Policial que matou Leandro Lo em 2022, Henrique Velozo concedeu entrevista e deu sua versão sobre o caso (Foto: Reprodução)
Henrique Velozo, policial militar envolvido na morte do multicampeão mundial de Jiu-Jitsu Leandro Lo, voltou ao centro do noticiário ao conceder entrevista ao “portal Léo Dias”, na qual falou abertamente sobre o episódio ocorrido em agosto de 2022. Absolvido pelo júri popular no dia 14 de novembro, o agente afirmou ter agido em legítima defesa durante a ocorrência registrada no Clube Sírio, em São Paulo.
Na conversa, Velozo apresentou sua narrativa sobre os momentos que antecederam o disparo que vitimou o atleta, reforçando o entendimento que prevaleceu no julgamento. Após mais de três anos em prisão preventiva, o policial foi considerado inocente da acusação de homicídio doloso triplamente qualificado, sob o argumento de que não teve outra alternativa senão reagir para preservar a própria vida.
Apesar da absolvição criminal e da reintegração formal à Polícia Militar de São Paulo, o tenente segue afastado das funções operacionais. O Comando Geral da PM determinou que Velozo não retorne às atividades regulares até decisão definitiva do Poder Judiciário, mesmo diante de liminar favorável. A corporação justificou a medida com base em aspectos administrativos e disciplinares do caso.
Segundo comunicado oficial, o policial ficará submetido a um regime especial, que inclui afastamento das funções, proibição do uso de uniforme, impossibilidade de promoções e o recebimento de apenas um terço de sua remuneração. Lotado no 49º Batalhão, Velozo continuará recebendo parte do salário, atualmente fixado em R$ 14,6 mil, sem atuar no policiamento ostensivo.
A decisão administrativa foi publicada no Diário Oficial em 1º de dezembro e aprovada por unanimidade pelo Conselho de Justificação da Polícia Militar. Um dos principais pontos de insatisfação interna, de acordo com a PM, foi o descumprimento dos protocolos de comunicação exigidos em ocorrências dessa natureza no dia do crime.

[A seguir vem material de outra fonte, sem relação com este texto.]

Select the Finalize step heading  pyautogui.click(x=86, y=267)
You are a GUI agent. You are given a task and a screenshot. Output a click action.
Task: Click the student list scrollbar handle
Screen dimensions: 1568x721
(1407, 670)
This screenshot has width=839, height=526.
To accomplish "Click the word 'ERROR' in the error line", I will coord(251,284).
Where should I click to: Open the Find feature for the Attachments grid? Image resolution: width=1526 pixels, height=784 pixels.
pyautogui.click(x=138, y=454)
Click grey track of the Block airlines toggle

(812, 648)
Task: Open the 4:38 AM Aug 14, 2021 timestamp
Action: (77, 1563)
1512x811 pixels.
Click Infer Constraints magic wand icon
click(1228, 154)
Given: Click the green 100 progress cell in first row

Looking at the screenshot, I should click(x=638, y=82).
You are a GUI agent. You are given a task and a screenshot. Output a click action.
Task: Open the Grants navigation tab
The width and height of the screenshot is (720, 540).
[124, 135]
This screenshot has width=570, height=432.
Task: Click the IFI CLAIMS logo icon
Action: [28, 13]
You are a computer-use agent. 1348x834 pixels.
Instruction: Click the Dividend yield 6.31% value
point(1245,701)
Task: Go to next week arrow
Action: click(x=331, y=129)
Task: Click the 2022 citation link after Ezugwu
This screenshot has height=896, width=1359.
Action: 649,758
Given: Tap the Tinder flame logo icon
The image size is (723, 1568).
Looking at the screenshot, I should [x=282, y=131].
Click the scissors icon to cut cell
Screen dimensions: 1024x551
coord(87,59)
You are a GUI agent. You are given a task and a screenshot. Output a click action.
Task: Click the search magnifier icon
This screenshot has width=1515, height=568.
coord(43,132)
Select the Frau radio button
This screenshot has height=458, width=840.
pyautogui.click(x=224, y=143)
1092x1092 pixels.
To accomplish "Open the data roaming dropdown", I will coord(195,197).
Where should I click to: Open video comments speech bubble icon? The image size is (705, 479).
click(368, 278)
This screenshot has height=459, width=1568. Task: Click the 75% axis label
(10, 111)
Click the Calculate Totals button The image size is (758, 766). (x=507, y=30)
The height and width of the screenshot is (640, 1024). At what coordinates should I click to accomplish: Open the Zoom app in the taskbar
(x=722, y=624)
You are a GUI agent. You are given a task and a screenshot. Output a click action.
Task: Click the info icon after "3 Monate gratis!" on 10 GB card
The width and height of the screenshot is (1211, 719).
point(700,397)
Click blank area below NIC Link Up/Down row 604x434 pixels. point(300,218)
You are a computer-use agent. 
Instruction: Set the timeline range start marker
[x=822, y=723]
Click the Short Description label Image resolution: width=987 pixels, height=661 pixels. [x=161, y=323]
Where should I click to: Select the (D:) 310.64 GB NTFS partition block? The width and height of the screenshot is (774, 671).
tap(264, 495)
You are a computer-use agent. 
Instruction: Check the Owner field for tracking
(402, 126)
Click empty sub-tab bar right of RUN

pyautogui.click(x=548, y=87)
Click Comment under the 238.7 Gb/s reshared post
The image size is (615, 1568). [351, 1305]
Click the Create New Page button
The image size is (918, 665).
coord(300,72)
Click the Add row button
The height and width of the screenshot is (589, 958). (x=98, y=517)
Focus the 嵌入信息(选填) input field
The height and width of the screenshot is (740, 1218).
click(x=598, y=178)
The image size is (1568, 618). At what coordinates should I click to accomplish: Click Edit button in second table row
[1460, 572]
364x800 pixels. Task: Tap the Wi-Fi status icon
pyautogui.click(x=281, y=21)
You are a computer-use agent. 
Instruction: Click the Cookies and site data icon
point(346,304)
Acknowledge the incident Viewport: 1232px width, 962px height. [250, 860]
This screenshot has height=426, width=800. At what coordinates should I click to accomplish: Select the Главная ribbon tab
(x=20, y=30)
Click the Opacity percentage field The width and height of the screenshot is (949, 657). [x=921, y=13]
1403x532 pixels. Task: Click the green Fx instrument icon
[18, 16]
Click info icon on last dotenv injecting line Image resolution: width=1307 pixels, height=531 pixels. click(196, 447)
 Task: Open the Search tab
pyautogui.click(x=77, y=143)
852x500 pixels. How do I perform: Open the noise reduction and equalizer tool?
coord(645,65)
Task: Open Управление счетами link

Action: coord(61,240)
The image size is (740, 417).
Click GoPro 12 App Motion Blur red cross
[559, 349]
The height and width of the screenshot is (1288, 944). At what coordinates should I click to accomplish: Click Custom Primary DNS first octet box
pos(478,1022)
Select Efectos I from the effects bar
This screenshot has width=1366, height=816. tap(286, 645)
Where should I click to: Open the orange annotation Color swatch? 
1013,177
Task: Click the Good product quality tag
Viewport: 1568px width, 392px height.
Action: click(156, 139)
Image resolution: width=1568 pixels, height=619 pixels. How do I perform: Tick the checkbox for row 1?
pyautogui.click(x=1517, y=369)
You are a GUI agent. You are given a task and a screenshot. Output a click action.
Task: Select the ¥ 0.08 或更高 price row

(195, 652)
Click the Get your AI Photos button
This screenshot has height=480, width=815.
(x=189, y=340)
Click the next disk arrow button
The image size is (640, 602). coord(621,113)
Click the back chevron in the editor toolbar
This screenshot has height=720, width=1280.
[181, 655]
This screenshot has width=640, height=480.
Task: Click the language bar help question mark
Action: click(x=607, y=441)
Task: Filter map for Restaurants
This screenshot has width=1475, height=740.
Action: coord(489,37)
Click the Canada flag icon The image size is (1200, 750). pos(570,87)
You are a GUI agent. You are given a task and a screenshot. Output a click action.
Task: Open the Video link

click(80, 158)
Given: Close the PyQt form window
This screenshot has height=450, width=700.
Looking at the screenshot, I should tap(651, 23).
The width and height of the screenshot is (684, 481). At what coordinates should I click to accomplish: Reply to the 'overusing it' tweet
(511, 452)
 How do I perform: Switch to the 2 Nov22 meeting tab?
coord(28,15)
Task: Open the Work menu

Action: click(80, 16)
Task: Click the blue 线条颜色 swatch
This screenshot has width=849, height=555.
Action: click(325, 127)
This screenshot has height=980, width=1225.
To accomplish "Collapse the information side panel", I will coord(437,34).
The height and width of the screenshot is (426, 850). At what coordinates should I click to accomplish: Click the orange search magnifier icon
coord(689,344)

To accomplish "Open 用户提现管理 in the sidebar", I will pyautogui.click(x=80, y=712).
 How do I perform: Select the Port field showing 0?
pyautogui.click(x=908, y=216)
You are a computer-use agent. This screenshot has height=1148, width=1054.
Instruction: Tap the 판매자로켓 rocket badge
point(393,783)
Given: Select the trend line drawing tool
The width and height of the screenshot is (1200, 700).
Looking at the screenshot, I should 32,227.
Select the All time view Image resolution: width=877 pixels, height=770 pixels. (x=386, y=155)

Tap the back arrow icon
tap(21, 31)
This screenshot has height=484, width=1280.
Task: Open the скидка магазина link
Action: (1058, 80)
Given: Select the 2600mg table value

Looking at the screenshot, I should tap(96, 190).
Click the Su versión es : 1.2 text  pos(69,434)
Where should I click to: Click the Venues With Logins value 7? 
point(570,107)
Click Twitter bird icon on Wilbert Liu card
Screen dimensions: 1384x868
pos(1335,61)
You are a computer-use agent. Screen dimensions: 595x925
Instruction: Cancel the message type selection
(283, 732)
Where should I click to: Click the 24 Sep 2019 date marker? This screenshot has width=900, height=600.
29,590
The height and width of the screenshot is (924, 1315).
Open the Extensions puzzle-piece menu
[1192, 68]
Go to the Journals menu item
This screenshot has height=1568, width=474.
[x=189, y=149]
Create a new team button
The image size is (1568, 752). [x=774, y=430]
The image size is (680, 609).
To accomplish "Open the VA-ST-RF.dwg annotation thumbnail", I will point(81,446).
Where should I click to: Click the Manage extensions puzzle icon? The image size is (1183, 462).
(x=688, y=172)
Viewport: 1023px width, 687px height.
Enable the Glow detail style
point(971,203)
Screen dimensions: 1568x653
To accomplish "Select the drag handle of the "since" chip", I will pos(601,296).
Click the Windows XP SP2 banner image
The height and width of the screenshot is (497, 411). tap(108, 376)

Leandro Lo tinha 33 anos quando foi morto e era uma das maiores referências da história do Jiu-Jitsu mundial, com oito títulos mundiais conquistados entre 2012 e 2022. Após ser absolvido, Henrique Velozo chegou a divulgar um vídeo pedindo perdão à família do atleta, afirmando que a situação vivida naquela noite o colocou diante de uma escolha extrema.